_TEXT TO READ_
▬▬▬▬▬▬▬▬▬▬

Skip to content

Hub Configuration

The Hub orchestrates the grid. It requires a connection to PostgreSQL.

hub.config.json

{
  "webdriverSessionPath": "/wd/hub",
  "storage": {
    "type": "local",
    "local": {
      "basePath": ".cache/device-farm/logs"
    }
    // Options: "aws-s3", "cloudflare-r2"
  },
  "ssl": {
    "enabled": false,
    "cert": "./cert.pem",
    "key": "./key.pem"
  },
  "nodeMonitor": {
    "checkInterval": 10000,
    "timeoutMs": 40000
  },
  "websocket": {
    "heartbeatInterval": 30000,
    "nodeAvailabilityCheckTimeout": 60000,
    "sessionCreationTimeout": 120000,
    "sessionRequestTimeout": 30000,
    "nodeCleanupDelaySeconds": 30
  },
  "webrtc": {
    "browserDisconnectTimeout": 30000,
    "allowSessionReconnection": true
  }
}

SSL Configuration

The Device Farm hub can run HTTPS directly without nginx. The hub server serves everything: API, WebSocket, and frontend.

Configuration Options:

Field Type Default Description
enabled boolean false Enable HTTPS on the hub server
cert string - Path to SSL certificate file (absolute path recommended)
key string - Path to SSL private key file (absolute path recommended)

What Gets Served:

When you enable HTTPS on the hub server, everything runs on HTTPS:

  • Frontend UI - Served directly by Express at https://localhost:3000/
  • API Endpoints - All /api/* routes
  • WebSocket - Socket.IO connections at https://localhost:3000/socket.io
  • WebDriver Endpoints - Appium endpoints at /wd/hub/*

Generating SSL Certificates

For development, you can generate self-signed certificates:

# Create certs directory
mkdir -p certs
cd certs

# Generate self-signed certificate (for development)
openssl req -x509 -newkey rsa:2048 -keyout key.pem -out cert.pem -days 365 -nodes \
  -subj "/C=US/ST=State/L=City/O=Device Farm/CN=localhost" \
  -addext "subjectAltName=DNS:localhost,IP:127.0.0.1"

# Set secure permissions
chmod 600 key.pem
chmod 644 cert.pem

cd ..

Configuration File Method

Configure SSL in hub.config.json:

{
  "ssl": {
    "enabled": true,
    "cert": "/absolute/path/to/certs/cert.pem",
    "key": "/absolute/path/to/certs/key.pem"
  }
}

Environment Variables Method

Alternatively, you can use environment variables:

# Enable HTTPS
export SSL_ENABLED=true
export SSL_CERT=$(pwd)/certs/cert.pem
export SSL_KEY=$(pwd)/certs/key.pem

# Optional: Certificate Authority bundle
# export SSL_CA=$(pwd)/certs/ca.pem

# Optional: Private key passphrase (if your key is encrypted)

▬▬▬▬▬▬▬▬▬▬

_RAW DATA_
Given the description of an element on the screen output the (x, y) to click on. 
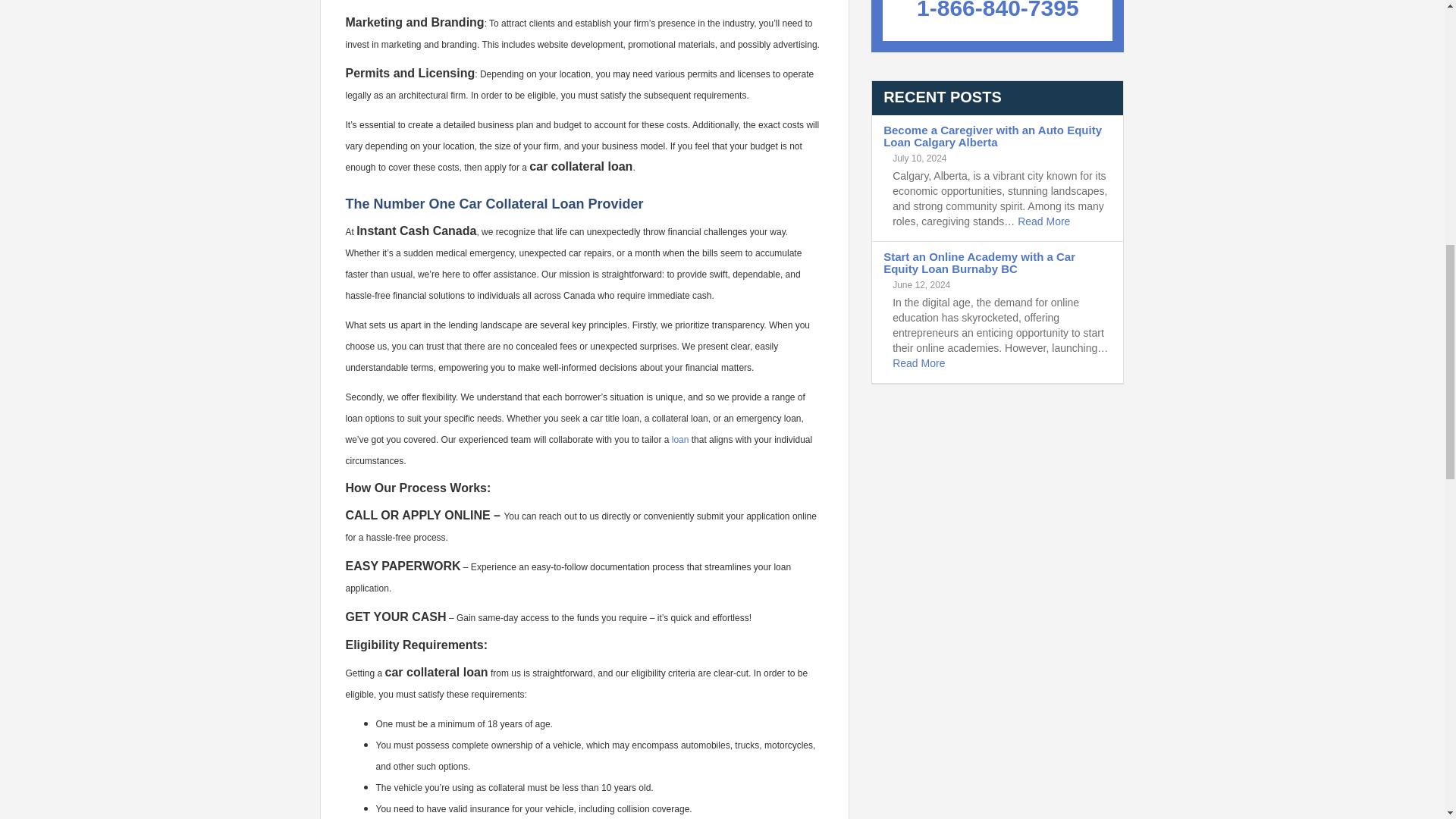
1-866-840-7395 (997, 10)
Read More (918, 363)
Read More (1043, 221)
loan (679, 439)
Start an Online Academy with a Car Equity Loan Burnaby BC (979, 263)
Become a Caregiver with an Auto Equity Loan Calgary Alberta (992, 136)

▬▬▬▬▬▬▬▬▬▬

_WRITTEN TASK A_
Retype the hub configuration page from "Field Type Default" to "key file (absolute path recommended)".
_WRITTEN TASK B_
According to the hub configuration page, which database does the Hub need a connection to?

_PROBLEM SOLUTION A_
Field Type Default Description
enabled boolean false Enable HTTPS on the hub server
cert string - Path to SSL certificate file (absolute path recommended)
key string - Path to SSL private key file (absolute path recommended)

_PROBLEM SOLUTION B_
PostgreSQL